Research questions secular America

Michelle Boorstein Washington Post

WASHINGTON – In the ever-intensifying push by politicians, journalists and marketers to analyze Americans’ religiousness down to its last molecule, did 10 million people get misplaced?

That’s the argument posited by sociologists at Baylor University, who released research today saying that the past 15 years of polling overestimated the percentage of Americans who say they have no religious affiliation.

The unaffiliated – people who check “none” or “no religion” when asked their affiliation – have been closely eyeballed since 1990, when major surveys showed they doubled, from 7 percent of the U.S. population to 14 percent, reflecting, sociologists say, increasing secularization that is occurring at the same time American society is becoming more religious.

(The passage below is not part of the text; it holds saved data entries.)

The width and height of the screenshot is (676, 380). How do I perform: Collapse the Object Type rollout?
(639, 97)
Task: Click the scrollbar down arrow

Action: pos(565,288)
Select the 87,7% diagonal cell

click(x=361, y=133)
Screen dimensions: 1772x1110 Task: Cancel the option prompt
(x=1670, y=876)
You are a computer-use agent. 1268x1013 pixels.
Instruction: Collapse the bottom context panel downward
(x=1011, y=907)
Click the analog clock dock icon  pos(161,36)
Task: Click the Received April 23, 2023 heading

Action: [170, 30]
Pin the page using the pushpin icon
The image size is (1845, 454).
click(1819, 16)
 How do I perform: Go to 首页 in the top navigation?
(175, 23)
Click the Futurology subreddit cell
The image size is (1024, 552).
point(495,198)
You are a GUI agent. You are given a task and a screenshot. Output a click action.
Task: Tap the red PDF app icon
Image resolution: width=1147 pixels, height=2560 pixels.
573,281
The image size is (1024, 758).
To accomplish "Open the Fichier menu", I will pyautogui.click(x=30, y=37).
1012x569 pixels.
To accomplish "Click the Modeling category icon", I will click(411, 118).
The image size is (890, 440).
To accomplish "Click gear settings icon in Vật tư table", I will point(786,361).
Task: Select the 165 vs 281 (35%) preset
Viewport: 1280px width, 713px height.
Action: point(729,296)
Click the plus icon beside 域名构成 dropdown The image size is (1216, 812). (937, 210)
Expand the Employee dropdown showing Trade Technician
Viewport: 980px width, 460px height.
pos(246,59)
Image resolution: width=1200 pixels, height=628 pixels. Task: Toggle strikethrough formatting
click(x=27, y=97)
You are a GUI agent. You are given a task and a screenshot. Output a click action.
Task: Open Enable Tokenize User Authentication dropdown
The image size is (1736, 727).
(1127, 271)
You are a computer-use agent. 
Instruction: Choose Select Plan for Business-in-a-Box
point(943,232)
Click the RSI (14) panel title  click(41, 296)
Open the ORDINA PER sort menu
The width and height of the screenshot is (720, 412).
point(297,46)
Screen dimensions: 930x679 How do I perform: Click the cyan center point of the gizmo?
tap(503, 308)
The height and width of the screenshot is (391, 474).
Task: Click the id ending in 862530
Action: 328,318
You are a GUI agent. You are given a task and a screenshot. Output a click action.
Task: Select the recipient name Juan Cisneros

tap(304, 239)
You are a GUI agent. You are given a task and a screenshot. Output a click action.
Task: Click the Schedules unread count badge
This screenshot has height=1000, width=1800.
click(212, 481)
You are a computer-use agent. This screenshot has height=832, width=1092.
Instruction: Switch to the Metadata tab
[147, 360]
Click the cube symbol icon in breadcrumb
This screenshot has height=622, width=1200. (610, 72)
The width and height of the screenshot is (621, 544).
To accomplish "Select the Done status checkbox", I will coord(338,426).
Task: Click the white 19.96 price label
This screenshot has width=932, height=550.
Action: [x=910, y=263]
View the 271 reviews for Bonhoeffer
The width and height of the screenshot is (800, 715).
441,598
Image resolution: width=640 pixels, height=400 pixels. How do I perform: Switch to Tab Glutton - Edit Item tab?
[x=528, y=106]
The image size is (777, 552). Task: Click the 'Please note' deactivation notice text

But the Baylor survey, believed to be one of the most detailed ever done about religion in America, found that a tenth of people who picked “no religion” out of 40 possible religious groups did something interesting when asked later where they worship: They wrote down a place.

Taking that into consideration, Baylor researchers say the percentage of people who are truly unaffiliated is more like 10.8 percent. The difference between 10.8 percent and 14 percent is roughly 10 million Americans.

“People might not have a denomination, but they have a congregation. They have a sense of religious connection that is formative to who they are,” said Kevin D. Dougherty, a sociologist at Baylor’s Institute for the Studies of Religion and one of the survey’s authors.

The finding reflects the new challenges involved in trying to categorize religiosity in America, where people increasingly blend religions, church-shop and worship in independent communities. Classic labels such as mainline, evangelical and unaffiliated no longer have the same meaning.

For example, 33 percent of Americans worship at congregations that are evangelical, which means places that espouse an inerrant Bible, the importance of evangelizing and the requirement of having a personal relationship with Jesus. However, only 15 percent of respondents to the Baylor survey said the term “evangelical” describes their religious identity.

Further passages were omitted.